• _Problem details_
From the data that follows, report how many lines hold the string "time", giving only the number.

• _Data records_

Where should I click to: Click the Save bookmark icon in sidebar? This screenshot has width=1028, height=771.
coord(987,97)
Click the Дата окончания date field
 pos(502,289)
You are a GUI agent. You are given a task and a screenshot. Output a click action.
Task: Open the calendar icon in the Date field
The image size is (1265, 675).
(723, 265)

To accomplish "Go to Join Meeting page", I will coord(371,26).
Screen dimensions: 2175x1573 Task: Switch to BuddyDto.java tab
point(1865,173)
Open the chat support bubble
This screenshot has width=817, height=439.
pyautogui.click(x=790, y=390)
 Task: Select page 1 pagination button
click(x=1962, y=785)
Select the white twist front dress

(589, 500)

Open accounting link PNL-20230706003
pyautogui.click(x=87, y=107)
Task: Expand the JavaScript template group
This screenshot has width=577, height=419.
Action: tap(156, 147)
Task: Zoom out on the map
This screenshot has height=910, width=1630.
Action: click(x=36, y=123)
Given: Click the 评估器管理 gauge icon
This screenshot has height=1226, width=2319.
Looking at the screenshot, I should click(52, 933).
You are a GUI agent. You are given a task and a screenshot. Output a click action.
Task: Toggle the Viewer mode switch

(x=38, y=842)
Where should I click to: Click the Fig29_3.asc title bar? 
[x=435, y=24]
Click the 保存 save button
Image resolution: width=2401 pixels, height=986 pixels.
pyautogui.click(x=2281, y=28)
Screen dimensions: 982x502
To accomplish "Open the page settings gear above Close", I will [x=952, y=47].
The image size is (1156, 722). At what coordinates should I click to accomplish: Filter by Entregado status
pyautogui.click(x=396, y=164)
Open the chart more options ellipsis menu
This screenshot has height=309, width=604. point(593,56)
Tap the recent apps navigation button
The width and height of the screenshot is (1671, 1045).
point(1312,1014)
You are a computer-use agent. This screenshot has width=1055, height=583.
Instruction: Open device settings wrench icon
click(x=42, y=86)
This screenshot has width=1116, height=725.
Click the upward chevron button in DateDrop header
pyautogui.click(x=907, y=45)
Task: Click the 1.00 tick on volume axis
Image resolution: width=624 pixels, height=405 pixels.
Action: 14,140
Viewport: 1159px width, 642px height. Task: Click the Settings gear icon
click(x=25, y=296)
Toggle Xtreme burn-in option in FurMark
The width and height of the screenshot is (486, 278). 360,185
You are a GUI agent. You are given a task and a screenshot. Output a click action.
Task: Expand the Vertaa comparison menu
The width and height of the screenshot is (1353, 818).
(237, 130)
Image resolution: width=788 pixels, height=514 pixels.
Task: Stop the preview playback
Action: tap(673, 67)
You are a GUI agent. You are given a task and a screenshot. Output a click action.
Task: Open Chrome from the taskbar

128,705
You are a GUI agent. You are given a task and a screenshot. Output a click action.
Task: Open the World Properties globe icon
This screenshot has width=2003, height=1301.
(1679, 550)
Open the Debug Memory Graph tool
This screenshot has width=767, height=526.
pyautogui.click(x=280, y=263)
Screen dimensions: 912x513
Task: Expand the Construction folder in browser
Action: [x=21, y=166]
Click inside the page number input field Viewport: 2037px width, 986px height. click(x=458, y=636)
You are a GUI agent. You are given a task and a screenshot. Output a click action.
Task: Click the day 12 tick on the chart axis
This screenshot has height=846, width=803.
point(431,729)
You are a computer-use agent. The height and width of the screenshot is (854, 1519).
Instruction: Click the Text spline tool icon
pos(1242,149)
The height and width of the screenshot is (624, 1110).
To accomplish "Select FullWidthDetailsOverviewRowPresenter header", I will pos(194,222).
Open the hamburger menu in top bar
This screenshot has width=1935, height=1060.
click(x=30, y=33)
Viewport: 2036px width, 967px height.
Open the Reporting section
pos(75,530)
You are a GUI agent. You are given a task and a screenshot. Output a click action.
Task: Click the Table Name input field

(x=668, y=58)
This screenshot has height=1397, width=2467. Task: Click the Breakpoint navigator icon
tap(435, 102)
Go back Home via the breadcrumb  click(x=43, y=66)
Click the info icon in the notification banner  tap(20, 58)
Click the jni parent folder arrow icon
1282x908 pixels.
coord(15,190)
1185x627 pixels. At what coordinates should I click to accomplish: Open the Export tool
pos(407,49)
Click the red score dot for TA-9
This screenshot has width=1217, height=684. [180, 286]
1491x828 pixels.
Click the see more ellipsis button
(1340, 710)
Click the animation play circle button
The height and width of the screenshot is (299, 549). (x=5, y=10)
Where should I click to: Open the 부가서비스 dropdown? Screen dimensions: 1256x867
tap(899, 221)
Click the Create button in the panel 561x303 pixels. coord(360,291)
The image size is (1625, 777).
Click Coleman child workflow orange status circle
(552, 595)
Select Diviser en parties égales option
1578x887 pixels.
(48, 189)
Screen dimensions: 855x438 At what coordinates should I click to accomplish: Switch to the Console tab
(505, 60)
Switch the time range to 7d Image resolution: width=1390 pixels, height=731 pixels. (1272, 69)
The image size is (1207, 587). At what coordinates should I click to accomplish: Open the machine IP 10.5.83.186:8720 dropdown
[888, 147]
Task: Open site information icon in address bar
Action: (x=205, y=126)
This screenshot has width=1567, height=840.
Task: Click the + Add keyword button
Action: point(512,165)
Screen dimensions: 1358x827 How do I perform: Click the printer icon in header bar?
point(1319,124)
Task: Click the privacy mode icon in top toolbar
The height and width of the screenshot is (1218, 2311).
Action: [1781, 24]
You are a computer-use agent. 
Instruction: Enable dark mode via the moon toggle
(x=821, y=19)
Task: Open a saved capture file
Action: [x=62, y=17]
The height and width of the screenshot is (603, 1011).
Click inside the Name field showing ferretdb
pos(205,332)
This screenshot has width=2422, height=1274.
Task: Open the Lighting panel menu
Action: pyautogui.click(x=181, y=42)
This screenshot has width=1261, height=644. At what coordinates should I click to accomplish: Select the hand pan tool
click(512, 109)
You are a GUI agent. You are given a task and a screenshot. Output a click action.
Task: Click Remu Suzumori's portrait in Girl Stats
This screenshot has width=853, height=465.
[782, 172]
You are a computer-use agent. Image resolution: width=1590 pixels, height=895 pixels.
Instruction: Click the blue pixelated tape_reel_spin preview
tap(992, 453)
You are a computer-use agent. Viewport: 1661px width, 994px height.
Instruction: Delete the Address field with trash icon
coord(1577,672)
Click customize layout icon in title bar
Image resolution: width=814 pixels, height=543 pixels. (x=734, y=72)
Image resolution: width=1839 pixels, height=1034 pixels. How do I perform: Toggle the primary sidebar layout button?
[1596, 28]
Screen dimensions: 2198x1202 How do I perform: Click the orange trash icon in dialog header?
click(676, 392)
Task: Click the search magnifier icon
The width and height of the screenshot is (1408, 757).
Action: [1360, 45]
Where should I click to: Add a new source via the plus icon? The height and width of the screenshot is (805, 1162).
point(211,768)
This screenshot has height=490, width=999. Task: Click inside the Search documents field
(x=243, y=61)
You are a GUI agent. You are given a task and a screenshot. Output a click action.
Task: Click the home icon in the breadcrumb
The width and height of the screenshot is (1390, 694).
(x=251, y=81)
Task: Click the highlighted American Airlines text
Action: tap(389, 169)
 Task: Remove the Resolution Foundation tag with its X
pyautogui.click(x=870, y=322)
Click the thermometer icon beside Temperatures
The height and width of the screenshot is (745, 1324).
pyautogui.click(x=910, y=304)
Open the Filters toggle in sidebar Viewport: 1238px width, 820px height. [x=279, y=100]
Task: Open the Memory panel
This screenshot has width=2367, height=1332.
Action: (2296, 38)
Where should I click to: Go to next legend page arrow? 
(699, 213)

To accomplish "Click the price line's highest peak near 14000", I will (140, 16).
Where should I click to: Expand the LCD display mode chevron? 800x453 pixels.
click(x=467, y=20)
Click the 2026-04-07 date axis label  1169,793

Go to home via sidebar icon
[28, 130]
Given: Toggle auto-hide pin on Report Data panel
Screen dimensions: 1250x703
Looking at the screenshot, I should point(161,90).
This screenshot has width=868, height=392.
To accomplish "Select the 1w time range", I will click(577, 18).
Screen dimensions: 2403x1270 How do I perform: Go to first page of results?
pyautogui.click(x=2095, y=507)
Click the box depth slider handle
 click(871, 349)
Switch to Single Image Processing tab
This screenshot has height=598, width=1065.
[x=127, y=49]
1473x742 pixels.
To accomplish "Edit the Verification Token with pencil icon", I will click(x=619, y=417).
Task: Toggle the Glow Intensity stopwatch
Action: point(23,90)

• _Solution to the problem_
2